Field of the Invention
The invention relates to a clothing, in particular for use in the press section of a machine for manufacturing a fibrous web, such as a paper, cardboard, or tissue web, including a base structure and at least one staple-fiber layer which is disposed on the base structure and is connected thereto, and to a method for manufacturing a clothing of this type.
Clothings in a multiplicity of shapes are to be found in a paper-making machine. Depending on their position, the clothings are assigned different tasks which, apart from supporting and guiding the paper web, in particular serve dewatering. The water which is present in the paper web and which in terms of quantity decreases as the paper web passes through the machine, has to be conveyed away in a suitable manner, without the paper web being damaged thereby or being subjected to marks by mechanical or hydraulic procedures during dewatering.
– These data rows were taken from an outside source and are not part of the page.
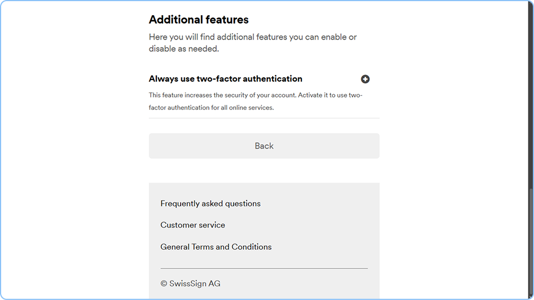
Task: Click the 'Additional features' heading
Action: pyautogui.click(x=199, y=20)
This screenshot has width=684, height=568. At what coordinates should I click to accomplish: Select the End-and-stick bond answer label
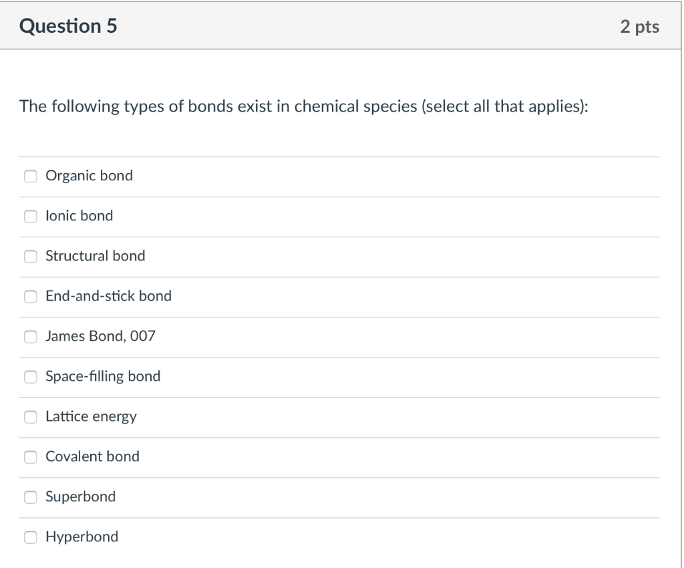[x=108, y=296]
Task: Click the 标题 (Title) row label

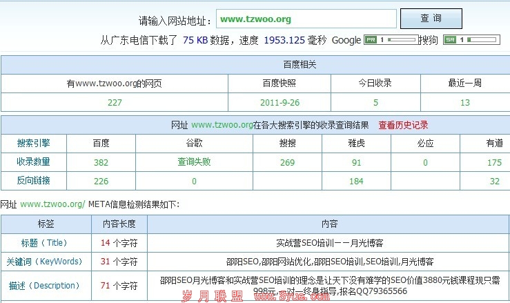Action: click(x=46, y=243)
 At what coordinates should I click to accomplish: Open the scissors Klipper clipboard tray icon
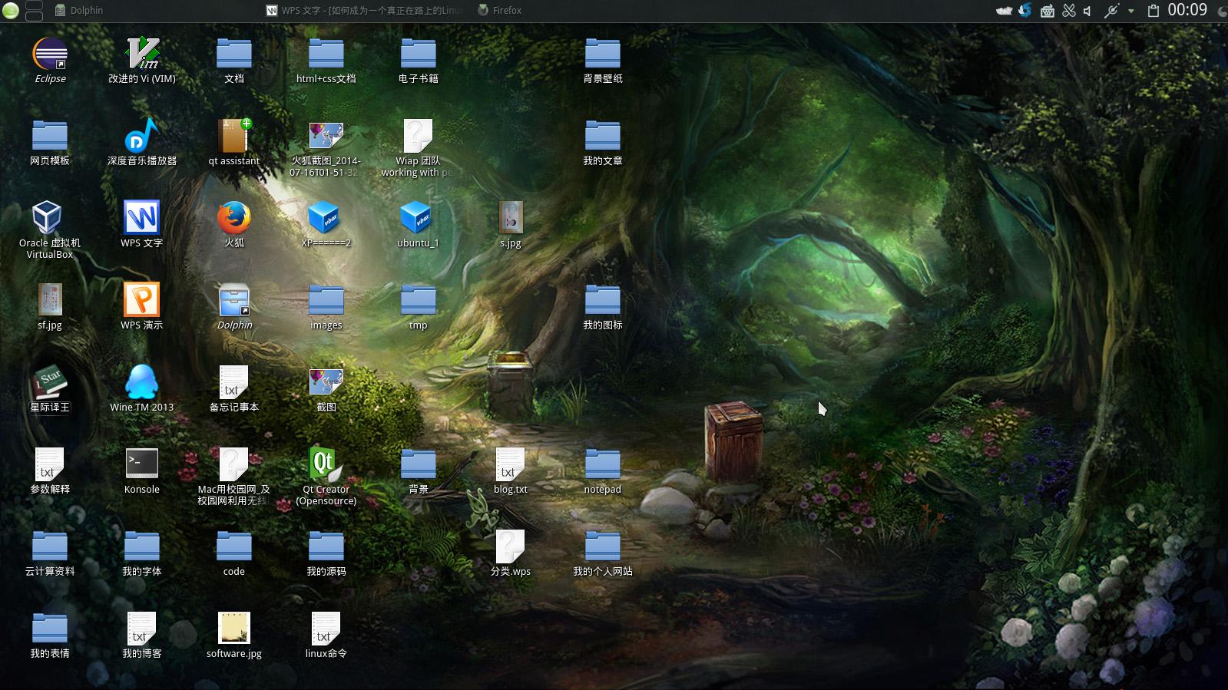tap(1068, 11)
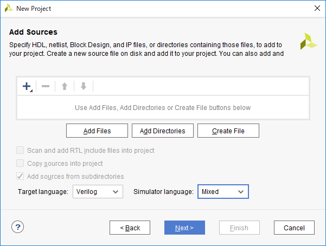Close the New Project dialog

coord(317,8)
Gentle dewatering is of primary importance in particular in the press section, since the path toward smoothing of the paper web is already set here. After initial dewatering in the forming section, the paper web is not yet sufficiently dry so as to freely run through the machine, but depending on the scenario is usually guided and pressed on at least one or between two felts.
Accordingly, the requirements to be met by corresponding press felts in terms of the quality of the surface, of water absorption and water release capabilities, and in terms of permeability to air and water are very high.
Established press felts typically have a load-bearing base structure, one or a plurality of additional layers for reinforcing or improving the abovementioned properties, and one or a plurality of layers of staple fibers. The latter represent a bottleneck in production, since the staple-fiber layers may be numerous, on the one hand, and are subject to a multistage and in parts labor-intensive manufacturing process before they are connected to the base structure, on the other hand. This connection is performed by needling in which a needle matrix impinges on the staple-fiber layer which bears on the base structure and pulls the individual fibers into the base structure and therethrough and, on account thereof, enables a fixed connection between the base structure and the staple-fiber layers.
Modern machines for making paper or cardboard often have a large working width which may be up to 11 m. It is thus obvious that the clothings have to have a like width. However, manufacturing clothings in these dimensions is becoming ever more complex and more expensive. Apart from the width of the weaving machines, the width of the needling machines and thus the high investment costs are factors limiting production.
It is thus in the interest of the paper-machine operators and of the clothing industry to seek solutions for manufacturing clothings in a simpler and more cost-effective manner yet in any dimension.
Various attempts to this end have already been undertaken some time ago.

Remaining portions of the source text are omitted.